A ideia do trabalho de conscientização é o de ajudar diversas pessoas que aguardam na fila de transplante. Segundo pesquisa, no Brasil, cerca de  45 mil pessoas estão esperando por um órgão e o especialista em Clínica Médica Fábio Pagazzi, do Hospital Adventista Silvestre mostra como um número maior de doações pode beneficiar até a redução em internações.

“Doar um órgão permite ao receptor ter melhor qualidade de vida e o retorno às suas atividades. Já pela ótica econômica social, a importância da doação de órgãos significa uma redução no número de internações e consequente redução na lotação do sistema de saúde, bem como o retorno às atividades laborais”, explica Pagazzi. 

Ainda existe um tabu sobre o tema, muitas pessoas descrevem a doação de órgãos como um assunto polêmico, já que nem todos conhecem o procedimento. Pagazzi esclarece o passo a passo da doação de órgãos.

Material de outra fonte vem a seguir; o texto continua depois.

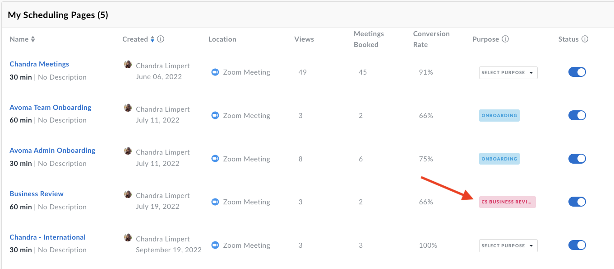614x269 pixels.
Task: Toggle status for Avoma Team Onboarding
Action: click(577, 115)
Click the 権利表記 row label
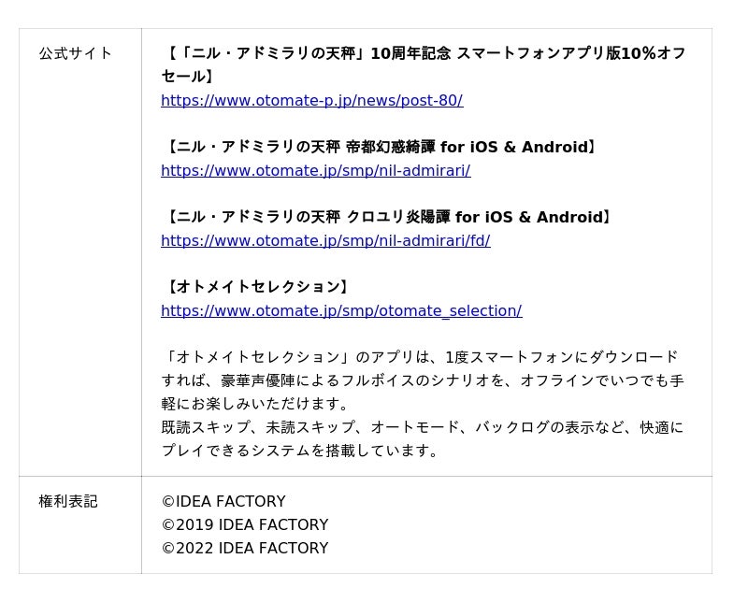Viewport: 748px width, 602px height. pyautogui.click(x=68, y=501)
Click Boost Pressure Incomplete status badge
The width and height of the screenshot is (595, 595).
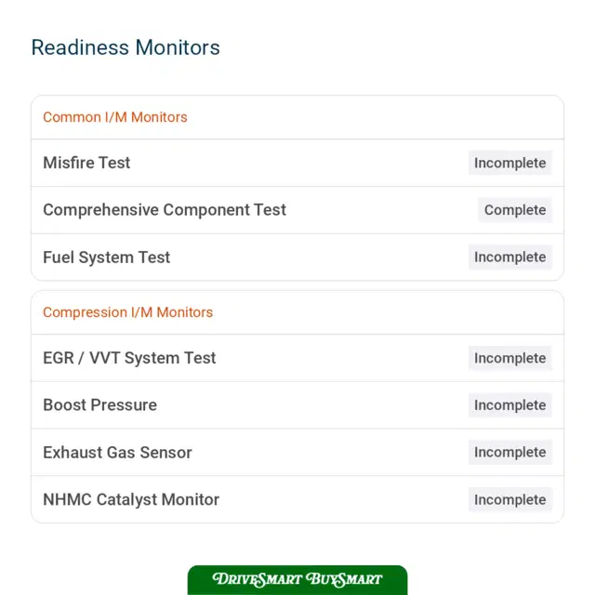pos(510,405)
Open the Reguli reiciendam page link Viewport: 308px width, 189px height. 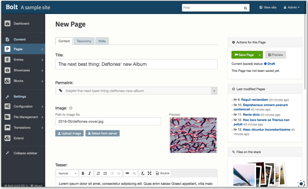255,100
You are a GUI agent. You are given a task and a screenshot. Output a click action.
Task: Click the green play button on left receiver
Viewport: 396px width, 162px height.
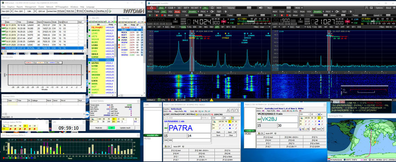(x=150, y=15)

“Ao se declarar a morte cerebral de uma pessoa, aborda-se a família quanto a doação dos órgãos. O consentimento para doação pode ser dado pelo próprio paciente (em vida) ou pela família. Após a autorização para realização da doação avalia-se a viabilidade dos órgãos e então estes serão direcionados às equipes que realizam o transplante, podendo elas aceitarem ou não o órgão, levando em consideração as condições deste e o risco benefício para o receptor”, comenta o médico. 

No Brasil, de acordo com a legislação, para ser doador de órgãos, é necessário conversar com sua família e manifestar o seu desejo em doar órgãos. De acordo com o Ministério da Saúde, a doação só pode ser realizada depois que a família autorizar o procedimento. Existem duas situações, uma em que o doador é vivo e outra em que o doador é cadáver (morte cerebral).

“Com intuito de evitar a comercialização de órgãos, no Brasil a doação intervivos só é autorizada entre cônjuges ou familiares com parentesco até a 4ª geração. Já no caso do doador cadáver é preciso apenas que a família, após o falecimento, autorize a doação de órgãos. Por isso a importância de todo doador comunicar sua vontade à família”, finaliza o especialista em Clínica Médica Fábio Pagazzi. 

Webinar sobre doação

Com o objetivo de explicar mais coisas sobre o tem, o Hospital Adventista Silvestre promove o webinar “Conscientização sobre Doação de Órgãos e Transplantes” nesta quinta-feira (30), das 9 hora até meio-dia . O evento conta com a mediação da Dra. Ellen Aragão, psicóloga do Programa de Transplante da unidade.

Na programação, a participação de pacientes transplantados e profissionais que atuam no programa do Hospital Adventista Silvestre com o Dr. Eduardo Fernandes (Coordenador do Programa de Transplante), Dra. Claudia Sousa (Hepatologista), Dra. Munique Siqueira (Cirurgiã), DR. Luiz Felipe Guimarães (Infectologista) e Dr. Ronaldo Andrade (Cirurgião). O webinar conta ainda com a presença da assistente social do Programa Estadual de Transplantes do Rio de Janeiro, Priscila Pura. 

O transplante é uma modalidade terapêutica que depende de uma doação, sendo assim, é importante sensibilizar a população sobre como é possível ser um doador e quais os benefícios que o transplante promove na vida de uma pessoa transplantada. A transmissão do evento acontece através do Zoom, gratuito e voltado para estudantes, profissionais e população em geral.